Les joues de Mike se colorèrent de rouge et il plongea le nez dans son verre.

— Sur Terre, j'ai un ami... Un dingue de l'informatique... Il possède une multitude de programmes... J'ai cru bien faire en lui envoyant une copie de ce texte. Craig ne put retenir un haut-le-corps.

— Mais c'est secret...

— Il est fort discret. Ce soir, il m'a transmis un message... Il a réussi à décoder le texte et à le traduire en clair. Le jeune homme présenta deux feuillets au lieutenant.

— So-Wun était très méticuleux. Il notait toutes ses transactions. Vous avez la liste de ceux qu'il fournissait, avec les quantités livrées, le prix payé et les dates des ventes. Dana déchiffra la première page comportant une dizaine de noms.

— Certains me sont connus. Nous allons pouvoir réaliser un beau coup de filet.

— Attendez le plus intéressant ! Il a aussi consigné le nom de son fournisseur. C'est Erwin Warren ! La prochaine livraison de lapis oniris doit avoir lieu dans sa propriété le trente et un décembre.

— Astucieux, grinça Dana. Chaque année, à cette époque, Warren donne une réception monstre où se pressent des centaines d'invités. C'est au milieu d'une foule qu'on se dissimule le mieux car il y a un ballet incessant d'hélijets et de trans qui pénètrent et sortent de son parc.

— Il faudra organiser une sérieuse surveillance.

— Le problème est que l'endroit est situé dans le secteur Sud qui n'est pas sous ma responsabilité mais sous celle du lieutenant Summer. Or, il est très jaloux de ses prérogatives. Il n'appréciera pas que j'empiète sur son domaine.

Un rire discret la secoua.

— Nous verrons ce détail en temps voulu. Il faut d'abord vérifier l'exactitude des dires de So-Wun et... la qualité de la traduction.

Elle pointa l'index sur un des noms de la liste.

— Voyez ce Kostac. Il est un des derniers à avoir été

livré et il a acheté une importante quantité de lapis oniris. Il n'a pas eu le temps de les vendre tous. Or, je crois savoir où le trouver. Demain, nous lui rendrons visite. Je dirai au capitaine que j'ai eu le renseignement par un informateur. Le règlement nous autorise à taire leur nom.

Mike se leva et posa son verre sur la table

— Je suis soulagé d'avoir eu cet entretien avec vous. Toutefois, ne laissez pas traîner ces papiers.

— Ne vous inquiétez pas, je vais les mettre en sécurité. Désignant les fleurs, elle ajouta:

— Ce n'était pas nécessaire pour venir me parler. Pour mes collaborateurs, ma porte est toujours ouverte. Mike répondit très sérieusement:

— Je craignais que vous ne fussiez sous surveillance. J'ai pensé que c'était une façon élégante de dissimuler une réunion de travail.

Un hoquet de surprise secoua la jeune femme.

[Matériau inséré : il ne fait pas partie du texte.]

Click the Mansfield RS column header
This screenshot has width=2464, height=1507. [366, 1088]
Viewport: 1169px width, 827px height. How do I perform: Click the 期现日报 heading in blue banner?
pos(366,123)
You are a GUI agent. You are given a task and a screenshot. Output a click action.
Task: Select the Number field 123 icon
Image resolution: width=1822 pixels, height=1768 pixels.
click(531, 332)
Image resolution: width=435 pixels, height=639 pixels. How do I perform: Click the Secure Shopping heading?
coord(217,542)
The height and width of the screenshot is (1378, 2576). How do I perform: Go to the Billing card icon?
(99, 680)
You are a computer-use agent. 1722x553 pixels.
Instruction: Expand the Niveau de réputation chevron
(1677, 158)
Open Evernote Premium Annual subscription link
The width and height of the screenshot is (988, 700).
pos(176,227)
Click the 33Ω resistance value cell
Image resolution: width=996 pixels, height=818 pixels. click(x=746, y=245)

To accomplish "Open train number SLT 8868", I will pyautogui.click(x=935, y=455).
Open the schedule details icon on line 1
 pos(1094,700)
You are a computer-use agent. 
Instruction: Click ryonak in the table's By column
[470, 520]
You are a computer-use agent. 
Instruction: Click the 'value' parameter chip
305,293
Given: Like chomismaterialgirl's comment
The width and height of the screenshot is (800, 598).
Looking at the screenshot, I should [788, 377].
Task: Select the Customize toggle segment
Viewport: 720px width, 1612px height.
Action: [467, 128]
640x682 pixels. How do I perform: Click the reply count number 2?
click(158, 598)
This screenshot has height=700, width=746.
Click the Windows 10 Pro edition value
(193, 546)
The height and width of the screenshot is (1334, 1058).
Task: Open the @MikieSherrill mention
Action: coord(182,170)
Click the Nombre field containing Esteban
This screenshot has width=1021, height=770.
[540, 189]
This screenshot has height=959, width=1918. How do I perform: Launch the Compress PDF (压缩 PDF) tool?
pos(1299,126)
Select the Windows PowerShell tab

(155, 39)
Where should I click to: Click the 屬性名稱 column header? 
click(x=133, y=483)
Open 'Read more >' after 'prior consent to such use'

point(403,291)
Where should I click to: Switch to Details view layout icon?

— Pourquoi serais-je surveillée ?

— Vous avez beaucoup d'ennemis et vous gênez nombre de personnes. La première règle est de se renseigner sur son adversaire pour découvrir s'il n'a pas de point faible. Un soupir fusa de la gorge de Dana.

— Vous pourriez avoir raison ! Désormais, je surveillerai plus attentivement mes arrières ! Bonsoir et à demain au bureau.

Sur le seuil, Mike se retourna.

— Il m'était aussi agréable de vous offrir ce bouquet. Il referma très vite la porte, laissant Craig médusée et perplexe.